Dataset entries
■ ■ ■ ■ ■
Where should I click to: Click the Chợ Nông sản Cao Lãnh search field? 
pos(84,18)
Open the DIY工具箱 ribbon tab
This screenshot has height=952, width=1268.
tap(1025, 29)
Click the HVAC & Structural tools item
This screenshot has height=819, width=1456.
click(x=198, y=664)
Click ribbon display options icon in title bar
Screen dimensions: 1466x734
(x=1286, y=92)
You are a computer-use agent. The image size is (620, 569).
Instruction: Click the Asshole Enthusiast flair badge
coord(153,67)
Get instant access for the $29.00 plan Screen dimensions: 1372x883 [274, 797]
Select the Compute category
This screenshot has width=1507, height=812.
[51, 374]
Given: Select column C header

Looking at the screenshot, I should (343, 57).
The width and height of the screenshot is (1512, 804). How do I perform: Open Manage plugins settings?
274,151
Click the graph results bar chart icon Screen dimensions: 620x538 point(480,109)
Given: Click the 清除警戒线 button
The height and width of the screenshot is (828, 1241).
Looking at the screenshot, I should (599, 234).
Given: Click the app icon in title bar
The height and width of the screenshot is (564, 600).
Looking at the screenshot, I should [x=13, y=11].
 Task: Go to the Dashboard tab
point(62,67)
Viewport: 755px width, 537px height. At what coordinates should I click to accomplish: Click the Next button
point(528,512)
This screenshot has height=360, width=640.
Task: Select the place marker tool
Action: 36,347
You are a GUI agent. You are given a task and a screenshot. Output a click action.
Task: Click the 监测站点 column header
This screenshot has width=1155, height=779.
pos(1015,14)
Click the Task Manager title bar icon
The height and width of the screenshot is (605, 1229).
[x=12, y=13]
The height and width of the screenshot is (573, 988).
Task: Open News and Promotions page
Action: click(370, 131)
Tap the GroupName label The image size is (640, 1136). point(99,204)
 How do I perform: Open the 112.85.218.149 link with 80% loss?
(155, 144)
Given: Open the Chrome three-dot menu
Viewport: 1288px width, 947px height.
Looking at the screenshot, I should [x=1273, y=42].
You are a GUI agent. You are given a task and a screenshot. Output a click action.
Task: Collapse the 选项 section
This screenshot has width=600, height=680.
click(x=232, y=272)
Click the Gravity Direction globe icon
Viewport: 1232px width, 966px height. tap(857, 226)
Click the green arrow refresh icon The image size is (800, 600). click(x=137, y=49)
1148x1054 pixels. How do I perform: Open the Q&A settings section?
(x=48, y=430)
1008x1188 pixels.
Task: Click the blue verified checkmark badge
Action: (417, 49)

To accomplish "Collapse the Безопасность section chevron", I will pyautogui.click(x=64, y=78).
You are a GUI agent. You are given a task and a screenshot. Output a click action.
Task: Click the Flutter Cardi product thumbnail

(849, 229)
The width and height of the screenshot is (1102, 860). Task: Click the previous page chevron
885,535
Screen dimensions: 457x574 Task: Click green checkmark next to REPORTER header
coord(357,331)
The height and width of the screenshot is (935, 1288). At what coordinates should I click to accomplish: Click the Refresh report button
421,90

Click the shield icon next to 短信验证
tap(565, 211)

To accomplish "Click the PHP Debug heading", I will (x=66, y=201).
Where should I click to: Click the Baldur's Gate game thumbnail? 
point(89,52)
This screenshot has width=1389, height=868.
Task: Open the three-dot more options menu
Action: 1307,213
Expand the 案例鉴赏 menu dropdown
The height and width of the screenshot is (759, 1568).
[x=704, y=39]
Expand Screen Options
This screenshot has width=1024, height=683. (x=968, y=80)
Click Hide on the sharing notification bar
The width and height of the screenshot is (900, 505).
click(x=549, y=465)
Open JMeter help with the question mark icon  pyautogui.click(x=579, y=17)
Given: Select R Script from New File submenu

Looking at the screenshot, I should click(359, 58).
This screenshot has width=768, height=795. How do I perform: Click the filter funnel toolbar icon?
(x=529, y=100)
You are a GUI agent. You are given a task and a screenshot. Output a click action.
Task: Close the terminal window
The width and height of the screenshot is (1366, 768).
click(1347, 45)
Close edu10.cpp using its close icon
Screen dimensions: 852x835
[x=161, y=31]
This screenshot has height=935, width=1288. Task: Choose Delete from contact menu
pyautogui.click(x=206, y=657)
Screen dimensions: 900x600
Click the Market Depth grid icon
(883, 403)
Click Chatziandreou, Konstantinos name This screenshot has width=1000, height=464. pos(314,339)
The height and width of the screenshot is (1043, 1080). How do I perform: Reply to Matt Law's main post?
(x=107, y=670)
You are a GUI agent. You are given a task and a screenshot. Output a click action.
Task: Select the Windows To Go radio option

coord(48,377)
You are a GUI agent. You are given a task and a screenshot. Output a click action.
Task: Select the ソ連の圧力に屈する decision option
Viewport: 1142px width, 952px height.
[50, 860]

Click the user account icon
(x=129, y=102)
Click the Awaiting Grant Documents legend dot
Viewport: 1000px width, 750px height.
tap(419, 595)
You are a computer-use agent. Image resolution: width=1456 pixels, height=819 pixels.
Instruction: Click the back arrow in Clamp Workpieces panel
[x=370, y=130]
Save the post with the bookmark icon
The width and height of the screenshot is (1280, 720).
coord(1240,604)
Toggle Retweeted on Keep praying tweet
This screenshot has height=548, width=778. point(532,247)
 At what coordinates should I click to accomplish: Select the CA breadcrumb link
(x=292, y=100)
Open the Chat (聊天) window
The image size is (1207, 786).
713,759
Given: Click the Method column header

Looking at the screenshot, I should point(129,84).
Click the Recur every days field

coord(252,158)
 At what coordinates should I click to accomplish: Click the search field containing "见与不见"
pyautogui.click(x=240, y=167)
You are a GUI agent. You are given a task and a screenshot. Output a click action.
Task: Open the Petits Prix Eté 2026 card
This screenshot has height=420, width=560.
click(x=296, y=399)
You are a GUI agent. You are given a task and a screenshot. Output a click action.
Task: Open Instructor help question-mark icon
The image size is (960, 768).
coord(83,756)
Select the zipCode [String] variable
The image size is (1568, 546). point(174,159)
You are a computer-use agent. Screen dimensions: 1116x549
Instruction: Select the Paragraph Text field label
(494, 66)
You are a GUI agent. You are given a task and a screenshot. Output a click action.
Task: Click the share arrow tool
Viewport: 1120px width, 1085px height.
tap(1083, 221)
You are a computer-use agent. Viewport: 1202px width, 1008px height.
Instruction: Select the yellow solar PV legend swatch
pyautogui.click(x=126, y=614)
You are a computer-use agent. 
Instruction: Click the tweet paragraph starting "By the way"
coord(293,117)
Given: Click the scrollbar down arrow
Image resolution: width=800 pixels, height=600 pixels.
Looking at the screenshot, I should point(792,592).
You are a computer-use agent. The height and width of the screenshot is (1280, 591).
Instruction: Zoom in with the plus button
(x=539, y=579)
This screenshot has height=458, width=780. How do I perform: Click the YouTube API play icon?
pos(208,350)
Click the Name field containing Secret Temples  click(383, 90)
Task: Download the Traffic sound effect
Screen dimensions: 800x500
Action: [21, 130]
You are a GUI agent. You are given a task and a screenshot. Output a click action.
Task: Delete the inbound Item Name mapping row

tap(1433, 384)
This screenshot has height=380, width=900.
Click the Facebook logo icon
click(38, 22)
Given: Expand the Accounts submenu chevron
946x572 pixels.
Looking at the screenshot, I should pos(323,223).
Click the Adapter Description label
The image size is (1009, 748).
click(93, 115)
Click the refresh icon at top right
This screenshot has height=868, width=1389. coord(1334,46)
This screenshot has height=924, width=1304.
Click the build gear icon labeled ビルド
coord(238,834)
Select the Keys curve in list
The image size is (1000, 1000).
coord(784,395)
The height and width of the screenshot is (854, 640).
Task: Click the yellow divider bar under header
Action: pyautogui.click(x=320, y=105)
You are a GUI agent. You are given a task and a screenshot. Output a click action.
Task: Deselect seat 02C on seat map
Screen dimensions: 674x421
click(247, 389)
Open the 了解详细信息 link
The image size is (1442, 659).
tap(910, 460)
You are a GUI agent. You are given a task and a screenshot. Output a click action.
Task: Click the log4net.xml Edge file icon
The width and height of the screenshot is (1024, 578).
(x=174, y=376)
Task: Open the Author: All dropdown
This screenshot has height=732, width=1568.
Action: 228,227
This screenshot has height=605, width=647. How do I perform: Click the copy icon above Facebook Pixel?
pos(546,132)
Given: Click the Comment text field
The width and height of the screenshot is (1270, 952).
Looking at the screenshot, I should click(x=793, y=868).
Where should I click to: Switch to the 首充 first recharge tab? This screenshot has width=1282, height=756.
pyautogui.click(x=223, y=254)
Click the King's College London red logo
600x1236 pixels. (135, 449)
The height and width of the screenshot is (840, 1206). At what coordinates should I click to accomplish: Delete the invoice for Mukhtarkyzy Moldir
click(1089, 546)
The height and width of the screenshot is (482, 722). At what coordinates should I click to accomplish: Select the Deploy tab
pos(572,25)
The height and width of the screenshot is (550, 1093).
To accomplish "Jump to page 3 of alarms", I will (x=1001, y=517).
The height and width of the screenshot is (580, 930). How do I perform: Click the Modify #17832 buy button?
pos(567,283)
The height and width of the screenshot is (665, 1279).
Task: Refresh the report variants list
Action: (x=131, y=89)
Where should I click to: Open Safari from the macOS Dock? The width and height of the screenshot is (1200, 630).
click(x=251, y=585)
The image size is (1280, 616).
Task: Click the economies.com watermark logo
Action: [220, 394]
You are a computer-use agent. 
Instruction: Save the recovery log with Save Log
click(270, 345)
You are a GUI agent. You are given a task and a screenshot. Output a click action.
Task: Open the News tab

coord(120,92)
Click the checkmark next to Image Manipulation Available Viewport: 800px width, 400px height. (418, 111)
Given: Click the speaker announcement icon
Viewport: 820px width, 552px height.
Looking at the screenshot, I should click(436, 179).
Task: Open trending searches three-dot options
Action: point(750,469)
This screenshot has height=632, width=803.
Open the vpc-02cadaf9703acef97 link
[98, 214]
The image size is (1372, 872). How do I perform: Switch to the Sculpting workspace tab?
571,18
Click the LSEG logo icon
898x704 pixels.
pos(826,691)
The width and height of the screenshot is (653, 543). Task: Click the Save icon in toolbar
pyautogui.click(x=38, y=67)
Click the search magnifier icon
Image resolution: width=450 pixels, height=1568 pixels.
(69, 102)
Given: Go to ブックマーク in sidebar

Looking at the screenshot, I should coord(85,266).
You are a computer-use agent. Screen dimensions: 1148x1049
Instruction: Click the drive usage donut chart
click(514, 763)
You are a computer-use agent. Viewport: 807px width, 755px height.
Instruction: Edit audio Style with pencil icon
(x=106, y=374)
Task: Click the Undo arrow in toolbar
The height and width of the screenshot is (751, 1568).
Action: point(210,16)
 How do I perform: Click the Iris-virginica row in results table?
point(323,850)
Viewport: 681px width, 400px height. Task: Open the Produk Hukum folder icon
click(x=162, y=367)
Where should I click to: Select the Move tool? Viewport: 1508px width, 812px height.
■ ■ ■ ■ ■
WHAT IS REQUIRED: Return every line in the records that includes the string "will".

OUTPUT OF THE TASK:
To accomplish "Collapse the Безопасность section chevron", I will pyautogui.click(x=64, y=78).
To accomplish "Click the PHP Debug heading", I will (x=66, y=201).
To accomplish "Jump to page 3 of alarms", I will (x=1001, y=517).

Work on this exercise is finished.